THE Singapore Exchange (SGX) has started publishing half-yearly updates on long-suspended counters and will unveil improvements to the admissions process as part of its efforts to enhance its oversight of companies, the market operator announced on Thursday.
SGX is also exploring publishing details on rejected initial public offering (IPO) applicants to improve transparency and as an educational initiative for the market, SGX chief regulatory officer Tan Boon Gin said in a media briefing.
Details about the improvements to the admissions process have not been disclosed, but they will be announced jointly with the Association of Banks on Friday. Market sources have said that updated guidelines for due diligence on IPOs are expected.
"Our oversight of companies occurs at two stages - the first is at the admission stage, when companies are seeking to list on SGX, and the second is when companies are already listed and we regulate their continuing obligations," Mr Tan said. "I believe we can improve on both fronts."
The new report includes notes on the current status of the 20 SGX-listed companies that have been suspended for at least a year.
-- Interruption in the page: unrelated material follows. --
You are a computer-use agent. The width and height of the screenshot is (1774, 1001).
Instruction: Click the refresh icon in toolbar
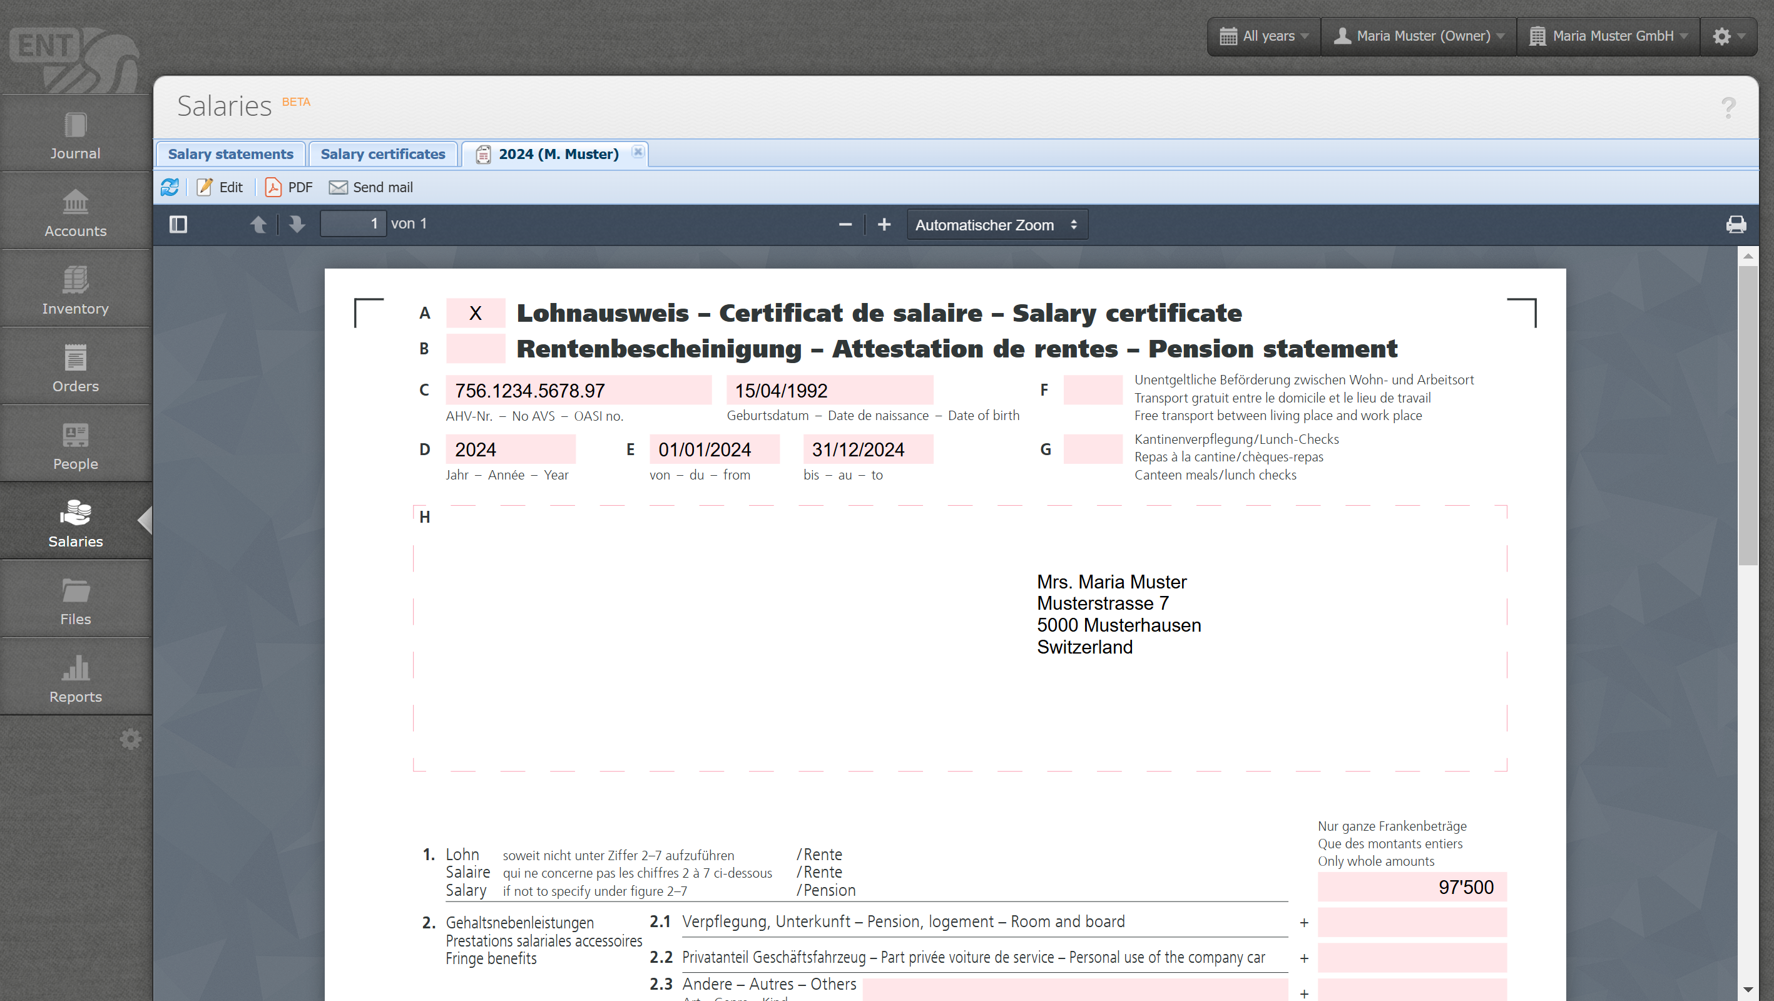(169, 187)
Of those, 11 are exploring trading resumptions or reverse takeovers. Four are being delisted, of which two are exploring making an exit offer. Three are in the midst of litigation or have been placed under judicial management. Another two have yet to fully respond to SGX's queries.
The median length of suspension for those companies is just under three years. Fibrechem Technologies, which is currently exploring a reverse takeover after being placed under provisional liquidation, has had the longest suspension, dating back to Feb 25, 2009. The shortest suspension is from Golden Energy And Resources, which completed a reverse takeover in 2015 and has until June 30, 2016 to restore its public float. Golden Energy has been suspended since April 23, 2015.
Some of the information in the updates were discovered by SGX through communications with the companies and have not been announced to the market.
For example, in the case of China Sun BioChem Technology Group Co, SGX's report revealed that the company's directors last informed the exchange that the company had no viable business or financial resources to maintain its listing status. The company, which was suspended in March 2009, last made an announcement in 2012.
"In many instances, the companies have been making few, or even no, disclosures in recent times," Mr Tan said. "SGX has therefore decided in these instances to provide updates on our engagement with the companies, so as to make transparent to shareholders our engagement efforts."
Mr Tan added that SGX generally tries to help companies to resume trading or to extract an exit offer for shareholders. It allows delistings without exit offers only when the company is found to have insufficient resources to fund an offer.
Veteran trader Mano Sabnani welcomed the updates.
"Some of these companies have literally stopped announcing anything," he said. "Even if it's a blank, it's good for the stock exchange to say."
David Gerald, president of the Securities Investors Association of Singapore, said: "This report is useful as it improves transparency, provides updates to investors on the progress of investigation, and helps investors keep track of their investments as some companies can be and have been revived in the past."
Corporate lawyer Stefanie Yuen Thio of TSMP Law Corp said it sent a positive signal about the market operator: "The principal benefit of the SGX's update on developments in suspended companies is that it enhances transparency in the stock market and boosts confidence in the exchange. It's heartening to know that 11 out of 20 companies are on the path to possible rehabilitation; hopefully shareholders holding such suspended securities will be able to see a resumption of listing in the near future."